Automobile : « Le moteur thermique va continuer à vivre pendant au moins 70 ans » (Jean-Dominique Senard, Renault)

Par Pauline Chateau  |   |  799  mots
(Crédits : DR)
RENCONTRES ÉCONOMIQUES D'AIX-EN-PROVENCE. La Tribune reçoit en direct de son studio en plein air les décideurs économiques et politiques pendant les trois jours des Rencontres d'Aix, le Davos provençal. Ce samedi, Jean-Dominique Senard, président du conseil d'administration du groupe Renault, a rappelé la volonté du constructeur de poursuivre la transition vers l'électrique. Il estime toutefois que le moteur thermique a, encore, de longues années devant lui, grâce notamment aux carburants alternatifs dont le prix tomber à 1 euro-1,50 euro le litre d'ici 3 ou 4 ans.

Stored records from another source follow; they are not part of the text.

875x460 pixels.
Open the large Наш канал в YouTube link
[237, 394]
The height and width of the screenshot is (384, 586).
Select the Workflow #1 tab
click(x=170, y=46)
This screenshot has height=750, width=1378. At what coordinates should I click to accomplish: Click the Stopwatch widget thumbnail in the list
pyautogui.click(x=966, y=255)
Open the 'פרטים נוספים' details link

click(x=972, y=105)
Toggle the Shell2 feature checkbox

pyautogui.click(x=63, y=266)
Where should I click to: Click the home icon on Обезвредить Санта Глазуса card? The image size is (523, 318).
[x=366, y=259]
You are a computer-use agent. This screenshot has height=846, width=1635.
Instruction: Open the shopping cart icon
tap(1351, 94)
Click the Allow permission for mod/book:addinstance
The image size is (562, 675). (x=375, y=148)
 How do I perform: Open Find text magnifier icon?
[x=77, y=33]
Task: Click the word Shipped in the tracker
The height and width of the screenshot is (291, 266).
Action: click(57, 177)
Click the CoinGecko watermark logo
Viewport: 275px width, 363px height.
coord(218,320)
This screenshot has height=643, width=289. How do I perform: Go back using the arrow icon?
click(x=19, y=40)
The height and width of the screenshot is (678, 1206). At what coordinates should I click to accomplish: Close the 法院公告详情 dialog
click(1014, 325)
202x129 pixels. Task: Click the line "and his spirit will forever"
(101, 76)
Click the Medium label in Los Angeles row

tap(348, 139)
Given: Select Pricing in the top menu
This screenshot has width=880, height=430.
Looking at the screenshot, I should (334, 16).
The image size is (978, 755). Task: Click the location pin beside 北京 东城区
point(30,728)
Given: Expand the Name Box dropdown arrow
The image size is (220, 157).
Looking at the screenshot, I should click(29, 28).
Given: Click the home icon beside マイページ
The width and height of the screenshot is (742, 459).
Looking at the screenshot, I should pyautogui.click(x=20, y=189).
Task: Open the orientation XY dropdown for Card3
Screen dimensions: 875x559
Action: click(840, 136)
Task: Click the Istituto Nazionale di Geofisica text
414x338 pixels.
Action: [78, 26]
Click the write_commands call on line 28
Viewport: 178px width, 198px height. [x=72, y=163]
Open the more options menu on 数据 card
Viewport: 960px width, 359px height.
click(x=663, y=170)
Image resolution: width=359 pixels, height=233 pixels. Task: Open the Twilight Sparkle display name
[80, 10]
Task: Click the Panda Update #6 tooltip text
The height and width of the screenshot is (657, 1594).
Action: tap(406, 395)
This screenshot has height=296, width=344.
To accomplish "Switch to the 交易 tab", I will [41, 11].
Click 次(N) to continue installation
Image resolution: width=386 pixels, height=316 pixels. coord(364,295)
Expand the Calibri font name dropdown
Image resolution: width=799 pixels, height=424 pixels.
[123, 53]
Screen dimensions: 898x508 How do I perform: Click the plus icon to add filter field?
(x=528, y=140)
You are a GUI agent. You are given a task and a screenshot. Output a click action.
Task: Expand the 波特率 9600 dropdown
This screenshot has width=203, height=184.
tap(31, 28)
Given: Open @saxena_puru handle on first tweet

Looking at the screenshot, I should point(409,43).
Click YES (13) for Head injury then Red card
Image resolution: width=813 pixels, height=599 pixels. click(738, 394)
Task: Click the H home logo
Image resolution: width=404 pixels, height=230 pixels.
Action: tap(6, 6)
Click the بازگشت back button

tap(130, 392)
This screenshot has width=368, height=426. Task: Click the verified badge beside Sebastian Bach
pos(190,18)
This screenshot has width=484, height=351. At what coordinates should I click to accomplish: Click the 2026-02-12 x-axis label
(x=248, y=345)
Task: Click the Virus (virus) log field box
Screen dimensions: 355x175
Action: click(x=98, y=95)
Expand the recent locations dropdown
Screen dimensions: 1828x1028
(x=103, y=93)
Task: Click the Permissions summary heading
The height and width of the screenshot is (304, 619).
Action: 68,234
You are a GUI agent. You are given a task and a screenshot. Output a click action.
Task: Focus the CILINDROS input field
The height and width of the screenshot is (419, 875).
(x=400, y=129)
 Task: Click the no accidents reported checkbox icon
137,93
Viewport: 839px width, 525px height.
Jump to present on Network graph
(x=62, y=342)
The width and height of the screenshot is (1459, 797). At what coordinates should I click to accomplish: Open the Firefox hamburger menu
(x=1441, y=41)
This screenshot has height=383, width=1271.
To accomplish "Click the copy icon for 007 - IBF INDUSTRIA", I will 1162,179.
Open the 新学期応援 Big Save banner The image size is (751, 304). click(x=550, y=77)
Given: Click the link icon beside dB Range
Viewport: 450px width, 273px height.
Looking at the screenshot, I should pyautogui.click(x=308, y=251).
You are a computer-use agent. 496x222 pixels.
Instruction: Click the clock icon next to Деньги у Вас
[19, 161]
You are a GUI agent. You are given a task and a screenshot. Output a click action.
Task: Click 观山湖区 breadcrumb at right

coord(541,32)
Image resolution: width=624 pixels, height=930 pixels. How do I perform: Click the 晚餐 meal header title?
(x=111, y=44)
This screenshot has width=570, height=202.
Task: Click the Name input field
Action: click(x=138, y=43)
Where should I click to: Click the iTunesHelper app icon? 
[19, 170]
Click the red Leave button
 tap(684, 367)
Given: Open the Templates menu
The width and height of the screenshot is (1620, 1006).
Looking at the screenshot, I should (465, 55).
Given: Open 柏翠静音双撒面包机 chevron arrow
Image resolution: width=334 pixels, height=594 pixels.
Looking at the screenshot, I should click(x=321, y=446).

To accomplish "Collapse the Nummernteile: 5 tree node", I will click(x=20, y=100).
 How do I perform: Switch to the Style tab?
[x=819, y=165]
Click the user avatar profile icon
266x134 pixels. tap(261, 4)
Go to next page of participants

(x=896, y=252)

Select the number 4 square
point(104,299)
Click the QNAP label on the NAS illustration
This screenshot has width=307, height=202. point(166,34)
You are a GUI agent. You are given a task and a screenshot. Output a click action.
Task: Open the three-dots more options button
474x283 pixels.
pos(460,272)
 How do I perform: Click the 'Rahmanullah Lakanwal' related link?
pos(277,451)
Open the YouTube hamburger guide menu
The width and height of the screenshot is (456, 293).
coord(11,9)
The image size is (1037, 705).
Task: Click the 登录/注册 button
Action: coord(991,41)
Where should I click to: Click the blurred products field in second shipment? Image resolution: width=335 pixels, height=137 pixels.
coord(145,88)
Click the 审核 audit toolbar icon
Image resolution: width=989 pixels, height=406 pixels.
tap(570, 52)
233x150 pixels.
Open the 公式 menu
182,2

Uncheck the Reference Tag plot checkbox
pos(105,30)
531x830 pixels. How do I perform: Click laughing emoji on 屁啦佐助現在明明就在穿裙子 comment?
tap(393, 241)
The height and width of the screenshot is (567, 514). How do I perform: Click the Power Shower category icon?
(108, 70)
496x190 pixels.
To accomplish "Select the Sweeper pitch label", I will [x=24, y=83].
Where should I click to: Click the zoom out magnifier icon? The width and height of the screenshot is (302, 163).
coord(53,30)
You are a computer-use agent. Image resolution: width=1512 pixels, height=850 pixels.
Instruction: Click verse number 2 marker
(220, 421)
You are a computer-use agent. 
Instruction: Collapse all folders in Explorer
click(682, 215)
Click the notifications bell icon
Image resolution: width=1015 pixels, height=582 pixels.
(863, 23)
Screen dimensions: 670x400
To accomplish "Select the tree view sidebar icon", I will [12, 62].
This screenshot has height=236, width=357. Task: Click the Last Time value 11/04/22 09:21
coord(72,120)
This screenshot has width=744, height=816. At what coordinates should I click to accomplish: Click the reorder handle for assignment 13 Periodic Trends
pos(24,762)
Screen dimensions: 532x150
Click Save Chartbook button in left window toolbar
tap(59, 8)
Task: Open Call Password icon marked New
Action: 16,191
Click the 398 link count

Les constructeurs automobiles sont-ils prêts à amorcer la transition écologique ? Fin mars, les 27 États membres de l'Union européenne ont validé la fin des moteurs thermiques dans les voitures neuves à partir de 2035. A cette échéance, les véhicules neufs ne pourront plus émettre aucun CO2 en roulant. De fait, le texte interdit ainsi les véhicules essence, diesel et hybride, au profit du 100% électrique. Ce texte s'inscrit dans l'objectif européen de neutralité carbone en 2050. Les constructeurs n'ont d'autre choix que de s'adapter.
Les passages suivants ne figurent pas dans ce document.